BAGIAN DOKUMEN:

┌────────

Review Film Portrait of God (2022)

Table of Contents

Portrait of God bakalan bikin Kamu ngerasa takut bukan soal adanya hantu, tapi karna ngeraguin hal-hal yang jadi kepercayaanmu selama ini. Film horor pendek ini hanya berdurasi tujuh menit—disutradarai oleh Dylan Clark dan rilis tahun 2022—bukan menyuguhin adegan seram ala-ala jumpscare. Justru sebaliknya, film ini hanya berlatar ruangan gelap berisi lukisan yang dipantulkan cahaya proyektor dan seorang wanita. Sebuah lukisan yang membuat seorang wanita itu jadi diuji keimanannya, goyah logikanya, dan hatinya diselimuti banyak keraguan.

Meskipun singkat, Portrait of God sukses mencuri perhatian karena keunik caranya dalam menyuguhkan tema spiritual bergenre horor psikologis. Film ini bukan horor klise yang jumpscare-nya ada setiap menit, tapi Kamu justru bakal dipaksa buat diem, merenung, dan ngerasain banyak kejanggalan. Filmnya dapet rating 7.4/10 dari dua ribu penontonnya di situs IMDb. Ini beberapa alasan Portrait of God harus masuk list para pecinta film horor!


Lukisan Kosong yang Bikin Pikiran Penuh

Filmnya ceritain Mia Reilly, seorang wanita muda yang religius. Judul filmnya berasal dari adegan tokoh utama yang lagi nyiapin tugas presentasi akademik soal lukisan misterius yang berjudul Portrait of God. Banyak pengunjung lukisannya bilang lukisan itu kosong, tapi beberapa diantaranya bilang ada ngeliat sesosok yang misterius di lukisan itu. Hal ini bikin Mia mulai natap lukisannya jadi lebih intens, sambil berharap hal ini bisa memperkuat pengalaman spiritualnya terhadap Tuhan. Alih-alih tenang nan tenteram, yang Mia rasain justru sebaliknya: ngerasa terganggu, dipenuhi ketakutan, bahkan mentalnya dibuat goyah.

└────────

TUGAS A: Tulis ulang baris data di bawah tanpa mengubah apa pun, dimulai dari baris pertama data dan berlanjut sampai baris yang memuat "point(1446,810)", kedua ujungnya ikut disertakan.

BARIS DATA:

┌────────

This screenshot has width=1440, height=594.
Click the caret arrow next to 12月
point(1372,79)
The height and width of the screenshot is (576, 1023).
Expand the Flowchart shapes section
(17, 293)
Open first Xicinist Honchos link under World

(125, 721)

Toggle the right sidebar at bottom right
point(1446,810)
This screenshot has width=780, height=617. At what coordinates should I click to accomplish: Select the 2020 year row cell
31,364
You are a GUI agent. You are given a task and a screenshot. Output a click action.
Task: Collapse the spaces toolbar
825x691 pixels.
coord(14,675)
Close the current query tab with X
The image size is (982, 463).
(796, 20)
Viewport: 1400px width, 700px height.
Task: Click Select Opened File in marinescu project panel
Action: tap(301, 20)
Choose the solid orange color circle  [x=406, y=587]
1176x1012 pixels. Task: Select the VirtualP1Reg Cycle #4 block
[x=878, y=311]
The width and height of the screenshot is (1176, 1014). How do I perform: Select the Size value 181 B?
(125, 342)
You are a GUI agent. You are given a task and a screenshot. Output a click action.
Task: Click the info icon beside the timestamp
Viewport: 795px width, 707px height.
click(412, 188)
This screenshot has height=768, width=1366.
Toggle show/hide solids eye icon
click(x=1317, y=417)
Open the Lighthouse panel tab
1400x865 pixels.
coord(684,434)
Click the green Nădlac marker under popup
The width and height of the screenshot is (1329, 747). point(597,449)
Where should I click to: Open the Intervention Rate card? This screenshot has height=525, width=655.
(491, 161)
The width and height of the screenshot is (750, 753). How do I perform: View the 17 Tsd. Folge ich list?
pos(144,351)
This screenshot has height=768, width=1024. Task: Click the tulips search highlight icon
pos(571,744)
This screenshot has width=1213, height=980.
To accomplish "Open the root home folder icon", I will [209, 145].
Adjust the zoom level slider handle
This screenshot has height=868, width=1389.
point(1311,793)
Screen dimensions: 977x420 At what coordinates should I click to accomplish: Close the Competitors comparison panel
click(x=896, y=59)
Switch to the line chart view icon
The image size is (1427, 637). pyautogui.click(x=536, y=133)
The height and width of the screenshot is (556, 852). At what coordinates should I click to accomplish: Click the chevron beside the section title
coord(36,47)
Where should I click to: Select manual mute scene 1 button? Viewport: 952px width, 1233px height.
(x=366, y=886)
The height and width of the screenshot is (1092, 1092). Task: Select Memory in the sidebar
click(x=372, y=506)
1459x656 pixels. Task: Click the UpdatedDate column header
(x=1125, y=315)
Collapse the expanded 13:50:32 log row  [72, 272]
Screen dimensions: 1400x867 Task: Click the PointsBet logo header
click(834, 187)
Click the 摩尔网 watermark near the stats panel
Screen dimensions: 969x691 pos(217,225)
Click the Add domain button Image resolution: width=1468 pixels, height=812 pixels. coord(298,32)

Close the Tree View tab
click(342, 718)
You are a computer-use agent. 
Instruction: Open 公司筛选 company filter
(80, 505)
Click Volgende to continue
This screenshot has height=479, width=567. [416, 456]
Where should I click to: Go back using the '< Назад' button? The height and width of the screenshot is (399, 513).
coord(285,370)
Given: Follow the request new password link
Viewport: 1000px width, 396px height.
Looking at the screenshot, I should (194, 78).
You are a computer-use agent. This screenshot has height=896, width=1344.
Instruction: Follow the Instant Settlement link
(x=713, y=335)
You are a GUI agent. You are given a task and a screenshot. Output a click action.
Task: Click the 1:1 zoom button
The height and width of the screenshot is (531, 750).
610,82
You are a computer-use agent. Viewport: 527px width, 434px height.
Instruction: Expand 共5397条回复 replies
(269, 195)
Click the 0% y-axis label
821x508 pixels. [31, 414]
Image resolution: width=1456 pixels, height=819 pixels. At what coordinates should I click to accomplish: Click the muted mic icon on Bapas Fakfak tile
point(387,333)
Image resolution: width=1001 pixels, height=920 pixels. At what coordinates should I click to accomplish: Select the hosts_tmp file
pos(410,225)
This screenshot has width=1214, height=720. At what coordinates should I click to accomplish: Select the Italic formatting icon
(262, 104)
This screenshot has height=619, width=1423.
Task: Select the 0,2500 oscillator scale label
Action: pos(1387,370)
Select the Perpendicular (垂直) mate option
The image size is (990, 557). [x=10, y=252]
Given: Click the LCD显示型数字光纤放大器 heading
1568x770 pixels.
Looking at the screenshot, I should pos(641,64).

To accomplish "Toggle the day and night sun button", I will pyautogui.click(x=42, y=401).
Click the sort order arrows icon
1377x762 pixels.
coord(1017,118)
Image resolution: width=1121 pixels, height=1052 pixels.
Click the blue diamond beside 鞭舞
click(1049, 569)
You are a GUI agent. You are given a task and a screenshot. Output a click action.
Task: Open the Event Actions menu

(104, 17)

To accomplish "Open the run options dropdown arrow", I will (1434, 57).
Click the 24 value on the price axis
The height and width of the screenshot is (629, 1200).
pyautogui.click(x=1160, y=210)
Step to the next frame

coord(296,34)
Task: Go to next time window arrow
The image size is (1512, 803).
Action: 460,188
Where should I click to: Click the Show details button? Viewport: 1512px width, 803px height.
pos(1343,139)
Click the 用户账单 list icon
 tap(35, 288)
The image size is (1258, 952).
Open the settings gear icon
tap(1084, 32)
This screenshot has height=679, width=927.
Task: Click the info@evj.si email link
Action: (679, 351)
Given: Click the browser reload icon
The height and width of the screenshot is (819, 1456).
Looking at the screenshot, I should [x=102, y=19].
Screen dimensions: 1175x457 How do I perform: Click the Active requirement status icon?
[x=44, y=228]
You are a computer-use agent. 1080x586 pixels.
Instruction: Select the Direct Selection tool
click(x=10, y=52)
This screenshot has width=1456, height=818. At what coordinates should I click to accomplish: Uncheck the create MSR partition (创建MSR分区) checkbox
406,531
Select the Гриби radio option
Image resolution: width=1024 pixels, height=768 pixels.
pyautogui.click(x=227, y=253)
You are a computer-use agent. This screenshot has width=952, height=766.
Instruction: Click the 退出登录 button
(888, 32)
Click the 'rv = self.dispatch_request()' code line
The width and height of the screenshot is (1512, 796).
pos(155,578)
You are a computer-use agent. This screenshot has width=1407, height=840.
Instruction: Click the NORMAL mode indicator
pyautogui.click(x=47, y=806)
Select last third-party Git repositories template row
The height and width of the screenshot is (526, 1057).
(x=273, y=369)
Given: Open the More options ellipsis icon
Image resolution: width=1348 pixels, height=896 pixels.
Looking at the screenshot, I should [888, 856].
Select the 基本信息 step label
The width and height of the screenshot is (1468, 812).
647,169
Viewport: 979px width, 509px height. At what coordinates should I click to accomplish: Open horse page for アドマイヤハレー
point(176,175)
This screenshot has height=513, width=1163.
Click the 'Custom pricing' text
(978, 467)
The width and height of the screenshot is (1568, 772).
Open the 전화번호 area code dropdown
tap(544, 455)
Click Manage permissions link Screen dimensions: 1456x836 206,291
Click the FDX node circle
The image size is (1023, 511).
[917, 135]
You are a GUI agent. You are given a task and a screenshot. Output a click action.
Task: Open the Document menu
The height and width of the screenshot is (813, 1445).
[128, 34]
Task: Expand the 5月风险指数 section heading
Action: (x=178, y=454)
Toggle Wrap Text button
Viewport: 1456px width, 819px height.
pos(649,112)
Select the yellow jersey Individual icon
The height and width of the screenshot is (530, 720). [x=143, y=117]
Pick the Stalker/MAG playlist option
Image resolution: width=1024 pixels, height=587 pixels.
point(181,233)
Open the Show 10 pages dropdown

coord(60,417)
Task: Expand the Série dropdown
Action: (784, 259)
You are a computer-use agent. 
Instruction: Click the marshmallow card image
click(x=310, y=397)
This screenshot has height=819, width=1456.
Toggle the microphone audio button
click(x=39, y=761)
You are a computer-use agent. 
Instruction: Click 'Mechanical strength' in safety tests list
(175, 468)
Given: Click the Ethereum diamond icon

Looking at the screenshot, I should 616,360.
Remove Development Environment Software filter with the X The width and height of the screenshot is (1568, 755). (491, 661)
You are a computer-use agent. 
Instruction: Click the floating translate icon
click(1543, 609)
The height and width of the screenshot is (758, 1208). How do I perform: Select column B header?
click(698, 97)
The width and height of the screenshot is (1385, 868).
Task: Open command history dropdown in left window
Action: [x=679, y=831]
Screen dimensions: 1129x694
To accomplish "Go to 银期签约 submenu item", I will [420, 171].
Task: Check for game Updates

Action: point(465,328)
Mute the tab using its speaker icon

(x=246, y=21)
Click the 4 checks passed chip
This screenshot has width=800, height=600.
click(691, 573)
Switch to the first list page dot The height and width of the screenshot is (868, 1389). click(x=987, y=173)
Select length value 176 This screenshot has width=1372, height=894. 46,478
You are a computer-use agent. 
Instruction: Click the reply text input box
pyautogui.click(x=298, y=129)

└────────

TUGAS B: Sajikan kembali bagian ulasan film Portrait of God di atas tanpa perubahan, dimulai dari "Table of Contents" dan berlanjut sampai "diselimuti banyak keraguan.".

JAWABAN AKHIR A:
This screenshot has width=1440, height=594.
Click the caret arrow next to 12月
point(1372,79)
The height and width of the screenshot is (576, 1023).
Expand the Flowchart shapes section
(17, 293)
Open first Xicinist Honchos link under World

(125, 721)

Toggle the right sidebar at bottom right
point(1446,810)

JAWABAN AKHIR B:
Table of Contents

Portrait of God bakalan bikin Kamu ngerasa takut bukan soal adanya hantu, tapi karna ngeraguin hal-hal yang jadi kepercayaanmu selama ini. Film horor pendek ini hanya berdurasi tujuh menit—disutradarai oleh Dylan Clark dan rilis tahun 2022—bukan menyuguhin adegan seram ala-ala jumpscare. Justru sebaliknya, film ini hanya berlatar ruangan gelap berisi lukisan yang dipantulkan cahaya proyektor dan seorang wanita. Sebuah lukisan yang membuat seorang wanita itu jadi diuji keimanannya, goyah logikanya, dan hatinya diselimuti banyak keraguan.